_Document text_
★ ★ ★

I'm not sure I get what the problem is. Ship how you want. If you feel comfortable then use first class. If you don't then use priority. It's certainly up to you. I don't think that I would call people dumb just because they don't agree with you. It's not polite. People live in different parts of the country, with different Post Offices, with different people working in each. All of us have different experiences. Sometimes people are willing to pay more for a quicker delivery because 1st class, and even priority didn't work in their area. I just shipped some plants overnight to one person because they had tried 2X's before to get them priority and the plants didn't make it. The plants they wanted were on their favorites list and so it was worth it to them. They couldn't get them locally. That's not dumb. 

As far as your local LFS ordering whatever you want - I'd say you are pretty lucky if that's the case. I live in the DFW area and the few good LFS I'm familiar with have to order a huge amount to get the pricing they can live with. They also have to feel that the plants will sell to the general public. What I want doesn't always fit their criterion. That's my two cents!


----------



## milalic (Aug 26, 2005)

customdrumfinishes said:


> Not to be an ass but priority mail is not guaranteed, when i do ebay ive sent things priority mail and take 4 days to get 4 states over. this is not common and probably a rare case but it happens.
> next time you go to the post look at there price signs behind the counter. says priority is an Average of 2-3 days for arrival not guaranteed.
> 
> 1st class is the same as priority if its close enough to you true, im just trying to ship plants cheap.
> ...


Please refrain for calling others dumb.

Thanks,


----------



## AaronT (Apr 26, 2004)

customdrumfinishes said:


> Not to be an ass but priority mail is not guaranteed, when i do ebay ive sent things priority mail and take 4 days to get 4 states over. this is not common and probably a rare case but it happens.
> next time you go to the post look at there price signs behind the counter. says priority is an Average of 2-3 days for arrival not guaranteed.

★ ★ ★

_Extracted information_
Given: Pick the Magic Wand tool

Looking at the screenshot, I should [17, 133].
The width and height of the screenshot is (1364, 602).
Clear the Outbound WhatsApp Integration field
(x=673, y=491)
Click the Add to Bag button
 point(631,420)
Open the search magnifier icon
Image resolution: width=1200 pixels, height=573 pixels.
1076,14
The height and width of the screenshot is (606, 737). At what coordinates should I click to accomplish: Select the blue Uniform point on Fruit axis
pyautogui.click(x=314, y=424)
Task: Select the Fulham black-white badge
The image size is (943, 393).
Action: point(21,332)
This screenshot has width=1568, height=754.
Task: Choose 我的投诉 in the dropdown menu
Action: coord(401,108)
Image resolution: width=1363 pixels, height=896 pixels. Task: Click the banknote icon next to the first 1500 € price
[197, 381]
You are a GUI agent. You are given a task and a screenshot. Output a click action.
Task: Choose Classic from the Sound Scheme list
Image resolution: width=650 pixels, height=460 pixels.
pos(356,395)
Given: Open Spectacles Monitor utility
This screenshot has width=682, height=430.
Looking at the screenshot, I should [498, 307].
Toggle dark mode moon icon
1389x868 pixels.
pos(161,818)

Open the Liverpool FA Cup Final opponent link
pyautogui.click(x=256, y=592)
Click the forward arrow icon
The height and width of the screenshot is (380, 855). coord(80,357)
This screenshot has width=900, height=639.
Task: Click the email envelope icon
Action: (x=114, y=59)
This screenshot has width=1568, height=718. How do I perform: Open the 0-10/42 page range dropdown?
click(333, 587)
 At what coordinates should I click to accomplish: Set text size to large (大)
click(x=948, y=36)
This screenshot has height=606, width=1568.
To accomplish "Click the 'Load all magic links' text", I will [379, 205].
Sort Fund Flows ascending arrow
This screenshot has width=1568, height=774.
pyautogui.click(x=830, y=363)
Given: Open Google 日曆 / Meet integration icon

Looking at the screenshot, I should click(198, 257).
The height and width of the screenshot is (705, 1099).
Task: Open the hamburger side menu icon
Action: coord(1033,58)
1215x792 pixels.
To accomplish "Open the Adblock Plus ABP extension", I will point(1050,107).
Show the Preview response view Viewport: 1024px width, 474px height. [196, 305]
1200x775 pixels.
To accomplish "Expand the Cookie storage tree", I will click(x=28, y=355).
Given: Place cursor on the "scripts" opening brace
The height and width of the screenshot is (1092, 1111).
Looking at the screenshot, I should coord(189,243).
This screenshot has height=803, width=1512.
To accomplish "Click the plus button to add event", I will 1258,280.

★ ★ ★

_Instructions for the task_
Answer these about the forum thread on shipping plants:
(a) In what area does the first poster say they live?
(b) According to the quoted post, what average arrival time do the post office signs give for priority mail?
(c) How many times had the buyer tried to get plants by priority before the first poster shipped them overnight?
The records above come from a source unrelated to the forum thread.

_Expected answer_
(a) The DFW area.
(b) An average of 2-3 days, not guaranteed.
(c) Two times.